■ GIVEN DATA
|---|

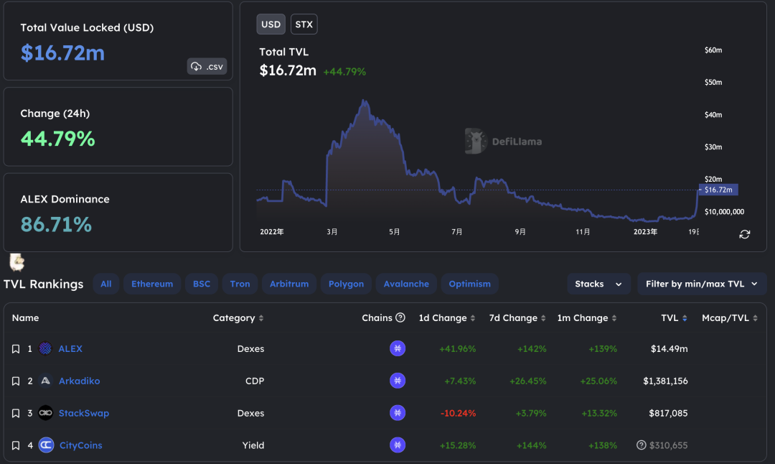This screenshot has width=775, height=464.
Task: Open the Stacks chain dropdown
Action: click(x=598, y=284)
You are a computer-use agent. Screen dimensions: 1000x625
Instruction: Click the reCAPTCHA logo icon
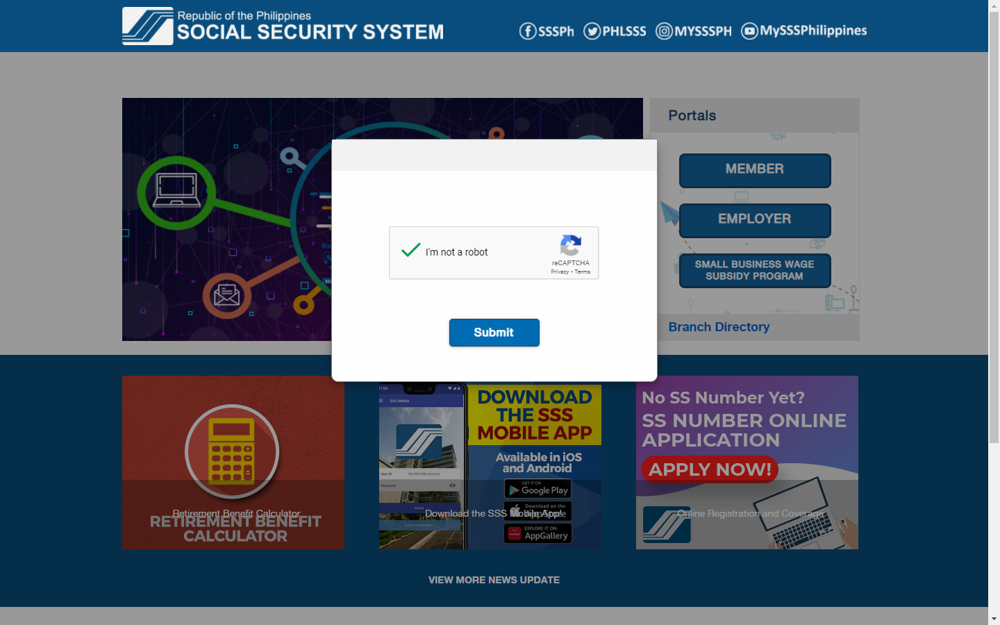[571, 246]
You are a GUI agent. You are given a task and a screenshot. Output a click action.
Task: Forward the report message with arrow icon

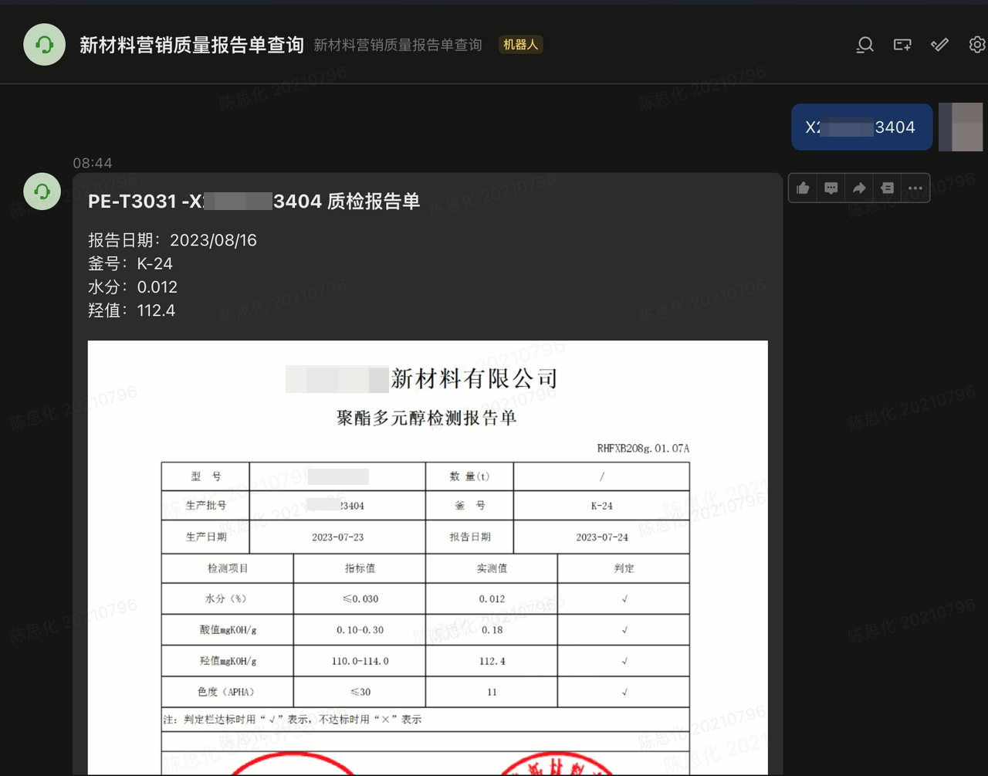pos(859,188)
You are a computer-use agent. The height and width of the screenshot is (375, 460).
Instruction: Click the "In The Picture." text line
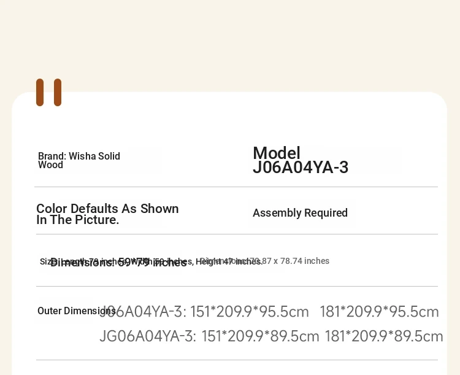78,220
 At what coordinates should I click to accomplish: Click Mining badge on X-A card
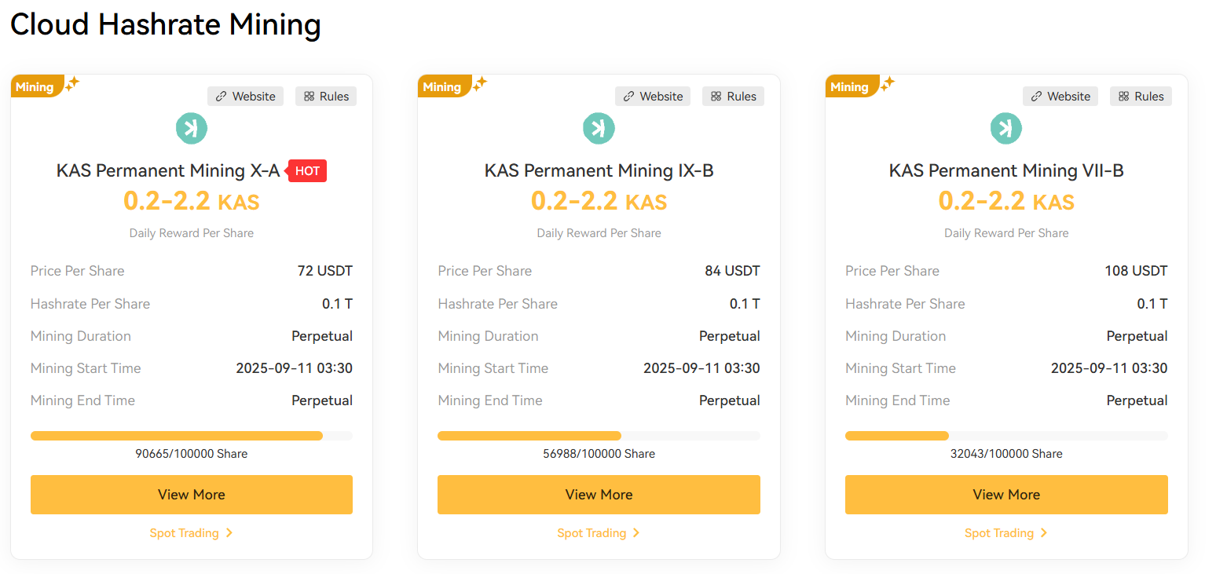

|---|

Which of the lines above mention the word "agent"? Pull those lines out.

You are a computer-use agent. Screen dimensions: 1000x625
You are a GUI agent. You are given a task and a screenshot. Output a click action.
You are a computer-use agent. The height and width of the screenshot is (375, 460).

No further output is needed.